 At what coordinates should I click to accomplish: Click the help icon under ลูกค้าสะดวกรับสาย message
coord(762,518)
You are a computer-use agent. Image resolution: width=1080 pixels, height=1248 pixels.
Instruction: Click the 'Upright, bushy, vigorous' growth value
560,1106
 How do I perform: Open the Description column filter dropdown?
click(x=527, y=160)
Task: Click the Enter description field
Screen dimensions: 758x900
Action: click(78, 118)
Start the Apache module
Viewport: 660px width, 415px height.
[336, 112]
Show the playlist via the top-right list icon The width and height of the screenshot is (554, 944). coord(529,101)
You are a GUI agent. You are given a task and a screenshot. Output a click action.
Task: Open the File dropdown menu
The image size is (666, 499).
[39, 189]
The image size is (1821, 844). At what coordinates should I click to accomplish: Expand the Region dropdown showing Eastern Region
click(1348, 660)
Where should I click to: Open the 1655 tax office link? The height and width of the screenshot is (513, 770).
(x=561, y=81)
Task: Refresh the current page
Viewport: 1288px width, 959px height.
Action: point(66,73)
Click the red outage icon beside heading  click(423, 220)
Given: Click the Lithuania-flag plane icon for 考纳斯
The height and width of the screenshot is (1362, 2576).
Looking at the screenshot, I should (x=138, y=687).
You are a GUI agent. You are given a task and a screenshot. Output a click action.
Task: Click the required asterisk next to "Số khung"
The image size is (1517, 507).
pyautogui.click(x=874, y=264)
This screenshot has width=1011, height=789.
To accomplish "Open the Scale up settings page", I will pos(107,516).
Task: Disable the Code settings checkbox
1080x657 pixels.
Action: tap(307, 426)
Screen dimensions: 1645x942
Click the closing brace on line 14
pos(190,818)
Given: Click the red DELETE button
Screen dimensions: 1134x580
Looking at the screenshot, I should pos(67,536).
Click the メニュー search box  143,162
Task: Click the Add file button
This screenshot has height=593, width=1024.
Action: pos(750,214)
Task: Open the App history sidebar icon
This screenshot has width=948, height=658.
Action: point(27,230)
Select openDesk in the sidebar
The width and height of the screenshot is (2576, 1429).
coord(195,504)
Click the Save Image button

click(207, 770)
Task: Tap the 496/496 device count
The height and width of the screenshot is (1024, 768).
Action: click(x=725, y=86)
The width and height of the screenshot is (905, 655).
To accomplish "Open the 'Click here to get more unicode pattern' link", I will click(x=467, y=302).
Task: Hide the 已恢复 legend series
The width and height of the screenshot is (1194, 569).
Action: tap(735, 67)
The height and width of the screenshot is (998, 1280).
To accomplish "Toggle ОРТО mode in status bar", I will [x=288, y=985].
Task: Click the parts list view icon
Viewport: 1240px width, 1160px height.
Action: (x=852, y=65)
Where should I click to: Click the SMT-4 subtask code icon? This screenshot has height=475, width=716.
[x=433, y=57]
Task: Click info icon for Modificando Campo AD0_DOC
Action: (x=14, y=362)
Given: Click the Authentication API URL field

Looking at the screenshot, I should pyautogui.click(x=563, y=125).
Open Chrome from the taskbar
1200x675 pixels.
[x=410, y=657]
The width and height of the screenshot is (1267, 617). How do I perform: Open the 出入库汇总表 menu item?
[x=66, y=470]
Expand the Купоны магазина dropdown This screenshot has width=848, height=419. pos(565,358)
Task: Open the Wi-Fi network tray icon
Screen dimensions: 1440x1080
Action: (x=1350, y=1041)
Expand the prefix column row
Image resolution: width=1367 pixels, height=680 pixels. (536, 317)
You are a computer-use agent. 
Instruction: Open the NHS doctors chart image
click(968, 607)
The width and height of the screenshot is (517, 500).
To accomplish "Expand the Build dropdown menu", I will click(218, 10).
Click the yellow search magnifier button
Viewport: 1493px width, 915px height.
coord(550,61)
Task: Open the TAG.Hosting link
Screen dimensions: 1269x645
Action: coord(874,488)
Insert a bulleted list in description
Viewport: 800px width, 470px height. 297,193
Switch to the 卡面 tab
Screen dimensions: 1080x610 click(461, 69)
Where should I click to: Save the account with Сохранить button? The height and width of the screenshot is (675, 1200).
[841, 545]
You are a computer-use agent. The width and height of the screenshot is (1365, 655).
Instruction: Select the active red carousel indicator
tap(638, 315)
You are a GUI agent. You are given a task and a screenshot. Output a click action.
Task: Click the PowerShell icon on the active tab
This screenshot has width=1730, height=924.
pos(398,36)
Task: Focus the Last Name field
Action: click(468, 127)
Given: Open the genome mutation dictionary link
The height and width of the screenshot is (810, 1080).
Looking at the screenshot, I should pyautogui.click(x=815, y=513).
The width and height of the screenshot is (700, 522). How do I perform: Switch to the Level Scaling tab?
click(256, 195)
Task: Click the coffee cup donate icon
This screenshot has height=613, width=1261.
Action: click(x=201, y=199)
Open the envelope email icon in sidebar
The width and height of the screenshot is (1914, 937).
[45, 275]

**What you should do:** The records above must be retyped in full. Keep each one exactly as it is.

**Solved exercise:**
 At what coordinates should I click to accomplish: Click the help icon under ลูกค้าสะดวกรับสาย message
coord(762,518)
You are a computer-use agent. Image resolution: width=1080 pixels, height=1248 pixels.
Instruction: Click the 'Upright, bushy, vigorous' growth value
560,1106
 How do I perform: Open the Description column filter dropdown?
click(x=527, y=160)
Task: Click the Enter description field
Screen dimensions: 758x900
Action: click(78, 118)
Start the Apache module
Viewport: 660px width, 415px height.
[336, 112]
Show the playlist via the top-right list icon The width and height of the screenshot is (554, 944). coord(529,101)
You are a GUI agent. You are given a task and a screenshot. Output a click action.
Task: Open the File dropdown menu
The image size is (666, 499).
[39, 189]
The image size is (1821, 844). At what coordinates should I click to accomplish: Expand the Region dropdown showing Eastern Region
click(1348, 660)
Where should I click to: Open the 1655 tax office link? The height and width of the screenshot is (513, 770).
(x=561, y=81)
Task: Refresh the current page
Viewport: 1288px width, 959px height.
Action: point(66,73)
Click the red outage icon beside heading  click(423, 220)
Given: Click the Lithuania-flag plane icon for 考纳斯
The height and width of the screenshot is (1362, 2576).
Looking at the screenshot, I should (x=138, y=687).
You are a GUI agent. You are given a task and a screenshot. Output a click action.
Task: Click the required asterisk next to "Số khung"
The image size is (1517, 507).
pyautogui.click(x=874, y=264)
This screenshot has width=1011, height=789.
To accomplish "Open the Scale up settings page", I will pos(107,516).
Task: Disable the Code settings checkbox
1080x657 pixels.
Action: tap(307, 426)
Screen dimensions: 1645x942
Click the closing brace on line 14
pos(190,818)
Given: Click the red DELETE button
Screen dimensions: 1134x580
Looking at the screenshot, I should pos(67,536).
Click the メニュー search box  143,162
Task: Click the Add file button
This screenshot has height=593, width=1024.
Action: pos(750,214)
Task: Open the App history sidebar icon
This screenshot has width=948, height=658.
Action: point(27,230)
Select openDesk in the sidebar
The width and height of the screenshot is (2576, 1429).
coord(195,504)
Click the Save Image button

click(207, 770)
Task: Tap the 496/496 device count
The height and width of the screenshot is (1024, 768).
Action: click(x=725, y=86)
The width and height of the screenshot is (905, 655).
To accomplish "Open the 'Click here to get more unicode pattern' link", I will click(x=467, y=302).
Task: Hide the 已恢复 legend series
The width and height of the screenshot is (1194, 569).
Action: tap(735, 67)
The height and width of the screenshot is (998, 1280).
To accomplish "Toggle ОРТО mode in status bar", I will [x=288, y=985].
Task: Click the parts list view icon
Viewport: 1240px width, 1160px height.
Action: (x=852, y=65)
Where should I click to: Click the SMT-4 subtask code icon? This screenshot has height=475, width=716.
[x=433, y=57]
Task: Click info icon for Modificando Campo AD0_DOC
Action: (x=14, y=362)
Given: Click the Authentication API URL field

Looking at the screenshot, I should pyautogui.click(x=563, y=125).
Open Chrome from the taskbar
1200x675 pixels.
[x=410, y=657]
The width and height of the screenshot is (1267, 617). How do I perform: Open the 出入库汇总表 menu item?
[x=66, y=470]
Expand the Купоны магазина dropdown This screenshot has width=848, height=419. pos(565,358)
Task: Open the Wi-Fi network tray icon
Screen dimensions: 1440x1080
Action: (x=1350, y=1041)
Expand the prefix column row
Image resolution: width=1367 pixels, height=680 pixels. (536, 317)
You are a computer-use agent. 
Instruction: Open the NHS doctors chart image
click(968, 607)
The width and height of the screenshot is (517, 500).
To accomplish "Expand the Build dropdown menu", I will click(218, 10).
Click the yellow search magnifier button
Viewport: 1493px width, 915px height.
coord(550,61)
Task: Open the TAG.Hosting link
Screen dimensions: 1269x645
Action: coord(874,488)
Insert a bulleted list in description
Viewport: 800px width, 470px height. 297,193
Switch to the 卡面 tab
Screen dimensions: 1080x610 click(461, 69)
Where should I click to: Save the account with Сохранить button? The height and width of the screenshot is (675, 1200).
[841, 545]
You are a computer-use agent. The width and height of the screenshot is (1365, 655).
Instruction: Select the active red carousel indicator
tap(638, 315)
You are a GUI agent. You are given a task and a screenshot. Output a click action.
Task: Click the PowerShell icon on the active tab
This screenshot has width=1730, height=924.
pos(398,36)
Task: Focus the Last Name field
Action: click(468, 127)
Given: Open the genome mutation dictionary link
The height and width of the screenshot is (810, 1080).
Looking at the screenshot, I should pyautogui.click(x=815, y=513).
The width and height of the screenshot is (700, 522). How do I perform: Switch to the Level Scaling tab?
click(256, 195)
Task: Click the coffee cup donate icon
This screenshot has height=613, width=1261.
Action: click(x=201, y=199)
Open the envelope email icon in sidebar
The width and height of the screenshot is (1914, 937).
[45, 275]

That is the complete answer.